Regulatory Outlook

Competition | UK Regulatory Outlook November 2022

Published on 30th Nov 2022

New UK rules on subsidy control to take effect from 4 January 2023 | Cloud gaming and mobile browsers | FCA publishes discussion paper on its competition approach for Big Tech firms in UK financial services

New UK rules on subsidy control to take effect from 4 January 2023

New rules governing all UK public sector funding and investment will take full effect from 4 January 2023 in a major shift from previous EU State aid regime. On 11 November 2022, the Department for Business, Energy and Industrial Strategy issued statutory guidance on the Subsidy Control Act 2022 (SCA) which is due to enter into force on 4 January 2023. In addition, the Competition and Markets Authority (CMA) has published guidance on the subsidy control functions of the Subsidy Advice Unit (SAU). Although both documents are principally aimed at public authorities granting subsidies, they will nevertheless be relevant to businesses seeking to benefit from a subsidy as they may be required to pay back a subsidy that is received in breach of the rules.

The BEIS guidance on the SCA largely resembles the draft guidance published in July 2022, although it contains greater detail in a number of important areas, as well as containing more detailed examples: for example, on determining whether financial assistance is a subsidy and whether a subsidy achieves equity objectives. Many of the other changes are to simplify and streamline the guidance. A further point to note is the reorganisation of certain chapters within the guidance, for example the energy and environmental principles have been moved to earlier in the guidance.

#### Directions
(A) In the regulatory outlook, rewrite the paragraph beginning "The BEIS guidance on the SCA" as a short bulleted list that keeps its main facts.
(B) According to the regulatory outlook, on what date did the Department for Business, Energy and Industrial Strategy issue its statutory guidance on the Subsidy Control Act 2022?
(C) Retype the stretch of the regulatory outlook from "The BEIS guidance" through "in the guidance.".

#### Listed entries
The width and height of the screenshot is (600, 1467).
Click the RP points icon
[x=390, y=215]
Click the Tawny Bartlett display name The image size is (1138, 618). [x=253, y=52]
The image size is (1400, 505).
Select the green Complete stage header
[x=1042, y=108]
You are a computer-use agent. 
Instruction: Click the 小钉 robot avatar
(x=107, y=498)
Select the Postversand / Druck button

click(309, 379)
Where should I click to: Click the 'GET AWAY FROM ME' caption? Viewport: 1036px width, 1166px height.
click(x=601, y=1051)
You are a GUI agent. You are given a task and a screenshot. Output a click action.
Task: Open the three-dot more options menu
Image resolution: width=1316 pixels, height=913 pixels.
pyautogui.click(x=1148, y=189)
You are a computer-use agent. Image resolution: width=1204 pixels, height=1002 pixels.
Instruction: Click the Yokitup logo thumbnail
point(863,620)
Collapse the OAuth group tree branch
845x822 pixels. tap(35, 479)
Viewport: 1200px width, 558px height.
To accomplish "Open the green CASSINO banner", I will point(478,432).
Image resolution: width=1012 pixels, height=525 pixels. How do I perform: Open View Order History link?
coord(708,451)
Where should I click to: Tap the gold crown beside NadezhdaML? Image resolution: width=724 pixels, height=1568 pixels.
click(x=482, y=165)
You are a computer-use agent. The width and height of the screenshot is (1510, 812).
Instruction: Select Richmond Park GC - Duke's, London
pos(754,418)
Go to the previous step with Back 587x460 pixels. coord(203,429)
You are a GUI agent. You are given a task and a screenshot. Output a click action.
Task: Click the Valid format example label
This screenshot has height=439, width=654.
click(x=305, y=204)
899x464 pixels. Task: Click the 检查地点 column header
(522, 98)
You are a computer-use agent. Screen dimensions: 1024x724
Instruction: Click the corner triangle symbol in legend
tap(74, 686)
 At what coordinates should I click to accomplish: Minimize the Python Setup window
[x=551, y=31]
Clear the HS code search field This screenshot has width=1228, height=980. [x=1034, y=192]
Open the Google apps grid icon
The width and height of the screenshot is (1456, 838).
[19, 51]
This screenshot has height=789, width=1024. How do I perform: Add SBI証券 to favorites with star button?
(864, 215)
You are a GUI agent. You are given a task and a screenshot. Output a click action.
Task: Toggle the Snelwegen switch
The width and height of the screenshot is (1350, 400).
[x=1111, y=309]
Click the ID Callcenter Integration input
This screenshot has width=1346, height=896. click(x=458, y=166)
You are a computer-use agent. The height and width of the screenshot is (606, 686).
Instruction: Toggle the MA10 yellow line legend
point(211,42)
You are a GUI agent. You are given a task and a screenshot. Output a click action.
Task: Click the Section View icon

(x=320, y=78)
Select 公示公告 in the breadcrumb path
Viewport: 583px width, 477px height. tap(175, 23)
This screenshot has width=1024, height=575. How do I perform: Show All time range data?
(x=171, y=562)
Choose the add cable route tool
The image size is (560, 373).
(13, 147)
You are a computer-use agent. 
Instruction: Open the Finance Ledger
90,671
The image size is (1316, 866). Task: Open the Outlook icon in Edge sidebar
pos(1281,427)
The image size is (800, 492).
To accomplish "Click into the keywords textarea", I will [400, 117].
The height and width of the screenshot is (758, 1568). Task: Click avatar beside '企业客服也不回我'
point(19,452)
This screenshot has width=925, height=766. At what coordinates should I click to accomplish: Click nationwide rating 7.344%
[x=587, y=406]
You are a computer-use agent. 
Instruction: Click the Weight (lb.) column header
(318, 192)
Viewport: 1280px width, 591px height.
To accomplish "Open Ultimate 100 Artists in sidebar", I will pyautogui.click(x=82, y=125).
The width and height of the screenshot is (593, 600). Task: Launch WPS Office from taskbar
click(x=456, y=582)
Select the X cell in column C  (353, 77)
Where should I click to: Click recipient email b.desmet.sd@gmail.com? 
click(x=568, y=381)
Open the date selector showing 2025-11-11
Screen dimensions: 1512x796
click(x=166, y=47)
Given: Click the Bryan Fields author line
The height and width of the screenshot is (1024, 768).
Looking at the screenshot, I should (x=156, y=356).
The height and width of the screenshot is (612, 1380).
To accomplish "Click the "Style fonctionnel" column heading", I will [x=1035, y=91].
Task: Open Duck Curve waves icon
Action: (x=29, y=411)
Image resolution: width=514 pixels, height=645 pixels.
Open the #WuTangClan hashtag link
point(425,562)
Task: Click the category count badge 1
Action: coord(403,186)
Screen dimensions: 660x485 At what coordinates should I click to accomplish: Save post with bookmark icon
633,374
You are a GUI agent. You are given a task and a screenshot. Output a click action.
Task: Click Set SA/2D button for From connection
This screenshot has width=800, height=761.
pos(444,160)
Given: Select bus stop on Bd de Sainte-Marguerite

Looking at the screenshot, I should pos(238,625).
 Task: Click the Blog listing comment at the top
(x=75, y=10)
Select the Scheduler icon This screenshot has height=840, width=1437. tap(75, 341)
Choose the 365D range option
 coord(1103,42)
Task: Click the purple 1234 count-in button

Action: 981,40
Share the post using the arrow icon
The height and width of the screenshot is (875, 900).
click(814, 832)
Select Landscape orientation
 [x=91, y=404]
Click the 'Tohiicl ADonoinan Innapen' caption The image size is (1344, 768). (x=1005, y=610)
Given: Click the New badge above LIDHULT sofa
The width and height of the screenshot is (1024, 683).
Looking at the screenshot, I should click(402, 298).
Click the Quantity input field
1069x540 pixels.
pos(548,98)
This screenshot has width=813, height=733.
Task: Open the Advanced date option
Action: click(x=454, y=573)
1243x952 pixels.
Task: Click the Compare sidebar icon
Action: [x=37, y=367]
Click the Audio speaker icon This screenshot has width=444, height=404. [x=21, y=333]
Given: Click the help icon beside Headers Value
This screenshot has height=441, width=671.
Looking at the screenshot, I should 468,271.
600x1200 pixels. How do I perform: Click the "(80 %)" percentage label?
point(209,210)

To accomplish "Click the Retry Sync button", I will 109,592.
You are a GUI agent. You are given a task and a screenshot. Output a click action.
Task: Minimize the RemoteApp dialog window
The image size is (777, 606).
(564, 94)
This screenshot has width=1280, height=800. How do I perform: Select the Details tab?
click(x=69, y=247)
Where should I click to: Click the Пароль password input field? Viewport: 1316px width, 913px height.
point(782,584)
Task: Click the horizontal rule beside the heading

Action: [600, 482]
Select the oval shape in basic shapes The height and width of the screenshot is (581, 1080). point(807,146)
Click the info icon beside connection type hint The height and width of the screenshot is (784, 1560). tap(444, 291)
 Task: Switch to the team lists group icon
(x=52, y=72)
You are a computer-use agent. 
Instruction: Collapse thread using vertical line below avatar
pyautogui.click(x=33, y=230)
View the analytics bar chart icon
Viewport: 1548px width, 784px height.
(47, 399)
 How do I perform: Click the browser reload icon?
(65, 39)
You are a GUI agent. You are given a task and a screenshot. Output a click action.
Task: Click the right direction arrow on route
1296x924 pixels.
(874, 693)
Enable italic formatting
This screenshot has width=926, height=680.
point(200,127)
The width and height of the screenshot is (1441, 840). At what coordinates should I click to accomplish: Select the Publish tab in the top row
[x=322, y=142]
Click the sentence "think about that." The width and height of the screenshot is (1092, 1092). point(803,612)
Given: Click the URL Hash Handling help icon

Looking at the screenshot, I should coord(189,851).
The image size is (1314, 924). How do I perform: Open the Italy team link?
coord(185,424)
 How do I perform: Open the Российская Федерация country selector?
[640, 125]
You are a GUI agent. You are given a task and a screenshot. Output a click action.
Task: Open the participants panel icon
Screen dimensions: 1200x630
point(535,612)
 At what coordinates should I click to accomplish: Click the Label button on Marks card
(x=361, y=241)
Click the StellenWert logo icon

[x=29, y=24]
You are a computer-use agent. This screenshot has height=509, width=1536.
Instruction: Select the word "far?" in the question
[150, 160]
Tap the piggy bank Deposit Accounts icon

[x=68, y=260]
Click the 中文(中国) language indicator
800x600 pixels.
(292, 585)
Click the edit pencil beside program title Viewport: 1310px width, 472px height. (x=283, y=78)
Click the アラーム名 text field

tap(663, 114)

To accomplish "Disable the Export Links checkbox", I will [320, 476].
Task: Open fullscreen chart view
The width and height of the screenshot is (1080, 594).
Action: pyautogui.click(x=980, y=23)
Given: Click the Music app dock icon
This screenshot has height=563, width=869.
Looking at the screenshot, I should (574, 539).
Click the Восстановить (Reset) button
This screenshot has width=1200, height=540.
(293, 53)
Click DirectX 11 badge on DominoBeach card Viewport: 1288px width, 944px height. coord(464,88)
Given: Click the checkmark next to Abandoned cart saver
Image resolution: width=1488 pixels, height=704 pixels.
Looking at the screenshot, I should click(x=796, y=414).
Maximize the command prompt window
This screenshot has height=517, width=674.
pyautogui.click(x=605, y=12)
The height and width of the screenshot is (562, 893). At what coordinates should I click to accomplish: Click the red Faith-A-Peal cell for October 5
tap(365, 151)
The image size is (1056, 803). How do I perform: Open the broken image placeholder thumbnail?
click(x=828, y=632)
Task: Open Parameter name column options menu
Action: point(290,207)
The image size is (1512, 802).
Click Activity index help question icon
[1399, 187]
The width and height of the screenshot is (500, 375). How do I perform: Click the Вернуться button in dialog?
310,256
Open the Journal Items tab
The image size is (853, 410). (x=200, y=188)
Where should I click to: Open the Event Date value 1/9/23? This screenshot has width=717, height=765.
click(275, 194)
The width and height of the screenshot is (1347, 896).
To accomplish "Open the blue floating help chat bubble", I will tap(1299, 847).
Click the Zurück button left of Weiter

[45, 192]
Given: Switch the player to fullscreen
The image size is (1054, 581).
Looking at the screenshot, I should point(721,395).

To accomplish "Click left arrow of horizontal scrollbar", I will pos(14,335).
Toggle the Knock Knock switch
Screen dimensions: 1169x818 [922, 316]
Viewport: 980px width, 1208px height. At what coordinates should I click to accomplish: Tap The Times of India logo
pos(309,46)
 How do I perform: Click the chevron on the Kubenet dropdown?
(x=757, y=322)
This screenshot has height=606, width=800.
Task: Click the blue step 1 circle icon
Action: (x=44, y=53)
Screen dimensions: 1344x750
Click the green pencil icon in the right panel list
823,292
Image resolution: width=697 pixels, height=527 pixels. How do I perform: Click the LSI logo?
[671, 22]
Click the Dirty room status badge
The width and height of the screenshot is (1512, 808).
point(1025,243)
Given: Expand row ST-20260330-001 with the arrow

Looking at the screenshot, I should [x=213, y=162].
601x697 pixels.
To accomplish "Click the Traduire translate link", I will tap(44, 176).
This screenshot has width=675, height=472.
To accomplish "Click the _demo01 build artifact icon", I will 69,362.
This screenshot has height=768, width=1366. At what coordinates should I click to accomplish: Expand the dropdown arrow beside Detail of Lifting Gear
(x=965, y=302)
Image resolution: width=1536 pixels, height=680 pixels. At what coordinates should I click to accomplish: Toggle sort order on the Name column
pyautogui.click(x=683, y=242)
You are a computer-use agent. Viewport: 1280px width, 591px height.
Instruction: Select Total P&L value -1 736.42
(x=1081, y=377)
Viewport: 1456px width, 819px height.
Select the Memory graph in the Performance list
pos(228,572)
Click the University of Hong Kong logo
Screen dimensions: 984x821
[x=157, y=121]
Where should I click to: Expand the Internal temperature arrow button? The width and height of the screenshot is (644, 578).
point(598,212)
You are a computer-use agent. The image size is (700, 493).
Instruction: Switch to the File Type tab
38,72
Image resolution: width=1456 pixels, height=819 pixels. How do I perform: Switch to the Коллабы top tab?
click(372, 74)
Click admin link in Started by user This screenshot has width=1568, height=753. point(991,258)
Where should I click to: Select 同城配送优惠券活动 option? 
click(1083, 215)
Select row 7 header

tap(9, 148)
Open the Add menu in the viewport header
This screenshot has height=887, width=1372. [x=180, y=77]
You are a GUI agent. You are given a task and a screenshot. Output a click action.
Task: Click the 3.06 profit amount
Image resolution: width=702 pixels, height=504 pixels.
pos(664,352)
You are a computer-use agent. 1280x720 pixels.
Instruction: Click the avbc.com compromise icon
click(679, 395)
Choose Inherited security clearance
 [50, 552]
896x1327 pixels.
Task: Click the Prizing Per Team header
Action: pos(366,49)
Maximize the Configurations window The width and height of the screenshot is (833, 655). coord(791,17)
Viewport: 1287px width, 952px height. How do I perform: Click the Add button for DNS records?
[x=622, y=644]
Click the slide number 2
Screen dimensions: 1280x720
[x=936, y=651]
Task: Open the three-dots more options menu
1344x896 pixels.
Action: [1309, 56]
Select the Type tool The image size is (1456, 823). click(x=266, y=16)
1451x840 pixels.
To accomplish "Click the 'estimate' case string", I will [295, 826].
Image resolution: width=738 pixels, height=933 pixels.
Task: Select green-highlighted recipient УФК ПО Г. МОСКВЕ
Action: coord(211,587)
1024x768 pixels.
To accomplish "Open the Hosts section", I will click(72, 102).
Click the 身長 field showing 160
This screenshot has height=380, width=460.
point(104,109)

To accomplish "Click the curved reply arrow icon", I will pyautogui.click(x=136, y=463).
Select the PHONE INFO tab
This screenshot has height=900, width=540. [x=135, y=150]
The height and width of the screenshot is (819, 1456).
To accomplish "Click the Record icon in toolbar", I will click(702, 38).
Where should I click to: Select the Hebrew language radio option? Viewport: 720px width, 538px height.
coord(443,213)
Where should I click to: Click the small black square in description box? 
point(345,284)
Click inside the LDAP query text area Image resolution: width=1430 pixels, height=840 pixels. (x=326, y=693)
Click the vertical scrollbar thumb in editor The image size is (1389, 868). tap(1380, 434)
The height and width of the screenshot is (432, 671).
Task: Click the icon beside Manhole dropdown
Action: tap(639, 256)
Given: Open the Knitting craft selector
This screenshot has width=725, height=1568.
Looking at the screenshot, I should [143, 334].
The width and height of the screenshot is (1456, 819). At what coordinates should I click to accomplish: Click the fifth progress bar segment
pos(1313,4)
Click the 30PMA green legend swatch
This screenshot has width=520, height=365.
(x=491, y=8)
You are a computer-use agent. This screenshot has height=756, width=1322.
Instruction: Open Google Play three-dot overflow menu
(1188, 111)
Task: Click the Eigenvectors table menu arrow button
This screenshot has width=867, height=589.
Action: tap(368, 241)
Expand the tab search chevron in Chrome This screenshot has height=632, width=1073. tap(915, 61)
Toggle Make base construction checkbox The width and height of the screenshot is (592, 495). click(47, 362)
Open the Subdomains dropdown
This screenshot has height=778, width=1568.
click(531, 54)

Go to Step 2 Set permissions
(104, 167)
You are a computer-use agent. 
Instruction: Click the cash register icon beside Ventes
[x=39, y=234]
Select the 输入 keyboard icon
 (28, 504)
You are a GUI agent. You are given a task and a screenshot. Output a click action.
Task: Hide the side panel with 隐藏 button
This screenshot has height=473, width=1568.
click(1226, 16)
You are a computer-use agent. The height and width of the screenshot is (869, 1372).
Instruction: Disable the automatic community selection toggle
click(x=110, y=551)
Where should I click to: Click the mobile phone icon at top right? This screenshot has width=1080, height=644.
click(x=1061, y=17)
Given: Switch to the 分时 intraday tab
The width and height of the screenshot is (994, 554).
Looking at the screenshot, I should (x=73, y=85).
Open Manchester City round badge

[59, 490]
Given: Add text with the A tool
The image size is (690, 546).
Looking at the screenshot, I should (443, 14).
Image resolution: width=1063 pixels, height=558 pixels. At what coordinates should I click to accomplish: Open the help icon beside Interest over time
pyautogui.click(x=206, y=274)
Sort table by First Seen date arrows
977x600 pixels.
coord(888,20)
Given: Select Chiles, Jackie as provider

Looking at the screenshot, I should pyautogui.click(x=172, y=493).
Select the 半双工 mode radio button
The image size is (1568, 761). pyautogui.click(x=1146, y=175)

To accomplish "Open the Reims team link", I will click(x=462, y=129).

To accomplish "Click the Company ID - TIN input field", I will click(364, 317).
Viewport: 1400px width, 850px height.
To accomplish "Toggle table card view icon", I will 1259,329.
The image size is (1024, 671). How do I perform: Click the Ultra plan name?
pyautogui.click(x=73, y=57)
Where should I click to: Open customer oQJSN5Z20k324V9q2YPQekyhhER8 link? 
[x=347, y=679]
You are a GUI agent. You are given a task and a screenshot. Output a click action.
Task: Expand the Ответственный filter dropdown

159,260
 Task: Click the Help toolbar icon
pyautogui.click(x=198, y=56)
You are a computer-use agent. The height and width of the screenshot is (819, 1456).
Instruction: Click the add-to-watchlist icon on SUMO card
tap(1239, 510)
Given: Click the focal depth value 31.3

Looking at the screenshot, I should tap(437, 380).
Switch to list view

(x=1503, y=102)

#### Response list
(A)
- The final BEIS guidance on the SCA largely resembles the draft published in July 2022.
- It gives greater detail in several important areas and more detailed examples, such as whether financial assistance is a subsidy and whether a subsidy achieves equity objectives.
- Many other changes simplify and streamline the guidance.
- Some chapters have been reorganized; for example, the energy and environmental principles now appear earlier.

(B) It issued the guidance on 11 November 2022.

(C)
The BEIS guidance on the SCA largely resembles the draft guidance published in July 2022, although it contains greater detail in a number of important areas, as well as containing more detailed examples: for example, on determining whether financial assistance is a subsidy and whether a subsidy achieves equity objectives. Many of the other changes are to simplify and streamline the guidance. A further point to note is the reorganisation of certain chapters within the guidance, for example the energy and environmental principles have been moved to earlier in the guidance.